Папа невероятно гордился историческим спокойствием (чисто еврейская спесь – гордиться терпением) своего папы: «Мы работаем – у нас будет, они грабят – у них не будет». Насчет них дед не ошибся – ошибся лишь насчет себя, в следующий раз обнаружив на месте дома уже одни только дымящиеся головешки. После этого он до конца дней сшибал гроши на каких-то полуподсобных работах, сохраняя повадку умудренного патриарха, столь же уместную, как онегинский цилиндр на голове крючника. При этом дед всегда пользовался всеобщей любовью: на Руси любят юродивых.

О! Вспомнил еще один докатаклизмический миг дедовской славы. Дед Аврум служил поставщиком двора соседнего помещика Белова и однажды перед праздником был пожалован рыбой из собственных ручек мадам Беловой. Сам Белов встретил его во дворе: «Это что за рыба, Аврумка? Ты что, шмець?!» – и (русский! дворянин!) швырнул эту мелочь псам на снедь, а деда повел обратно и самолично вручил ему щуку – Левиафана.

После семейного разорения мой папа какое-то время болтался по родне. «Жидкы своёму пропасты нэ дадуть», – розмовлялы мужики, тогда еще с одобрением: в пятницу каждый мало-мальски зажиточный человек под страхом беспощадного осуждения (отчуждения) обязан был захватить в синагоге бедняка – накормить ужином да еще и субботним обедом. Отец еще пятилетним пузанчиком собирал по местечку плетеные булочки (халы?) для бедных, а с тринадцати лет, выправив фальшивую справку, отправился мантулить в какой-то промышленный сарай, именовавшийся литейным цехом.
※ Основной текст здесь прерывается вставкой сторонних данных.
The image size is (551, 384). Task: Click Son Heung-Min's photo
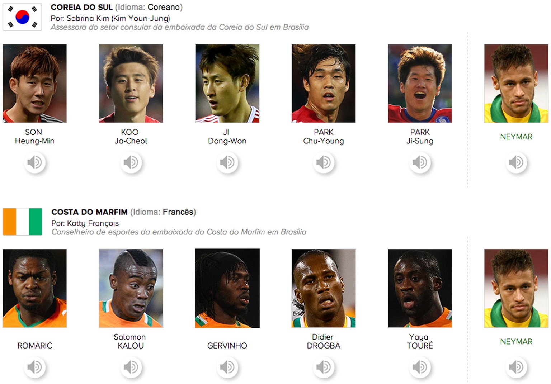coord(35,83)
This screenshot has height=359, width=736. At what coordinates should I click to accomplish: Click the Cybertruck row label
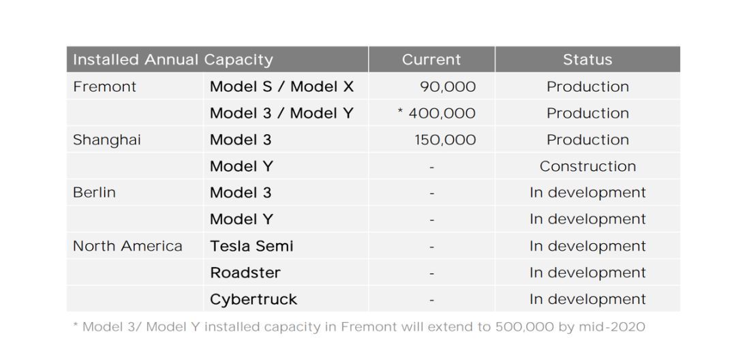254,300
Даже в передовой пролетарской среде он еще держался за еврейские обряды (связь с утраченными своими?):

поднимаясь раньше всех, тринадцатилетний глазастый кучерявый мальчуган торжественно и троекратно обматывал руку ремнем, надевал на голову повязку со всплывшими из бог весть какой колдовской древности кубиками, накрывался какой-то хламидой (талесом?) и забирался на подоконник, поближе к свету. Рабочий народ, поспешая на трудовую вахту, подтрунивал над ним, а он в ту пору еще гордился, что принимает страдание за верность своему еврейскому Богу.

Но – он не умел не привязываться к людям, среди которых жил, и, сделавшись своим, скоро уже вышагивал вместе со всеми в беспрерывных шествиях протеста против всех мыслимых соперников наших земных владык и, выбрасывая к небу копченый кулачок, сливался в противостоянии: «Долой, долой раввинов, монахов и попов! Полезем мы на небо, разгоним всех богов!»

Богов было не жалко – ему всегда хватало единства с людьми. Он и стал бы совсем-совсем-совсем-совсем своим, но – в евреях всегда гнездится опасность. В данном случае еврейская опасность заключалась в том, что Аврум Каценеленбоген, всю жизнь кроивший мужицкие пиджаки и порты, которые потребитель примерял на растяг, принимая намекающую позу распятого Христа, больше всего на свете уважал мудрость. То есть образование. То есть книгу. А какие книги предоставляла жизнь полудикому мальчишке, жаждущему сливаться и служить, сегодня знает каждый болван.

Отец любил повторять, что после Талмуда изучение марксистской премудрости казалось особенно естественным: тоже все было известно раз и навсегда – оставалось только запомнить. На его несчастье, память очень быстро вывела его в первые ученики – единственный в бригаде, он имел пятерки даже по русскому и украинскому языкам (паразитировал сразу на двух культурах).

Блистал он и в математике, но властители дум, перед которыми он благоговел, презирали все, что уводило от ихней бучи боевой-кипучей, а он имел несчастную склонность искренне воспламеняться там, где люди, более занятые собственной шкурой, только притворялись. Своим ораторским даром и вдохновляющей шевелюрой (вкупе с очками, с очками, еврейский вырожденец!) он со временем снискал гордую кличку Троцкий. Чтобы такие, как мы, не воодушевлялись самыми массовыми, а следовательно, самыми безумными движениями эпохи, – для этого есть лишь одно средство: дуст (горящая солома или газовая камера – это уже технические детали).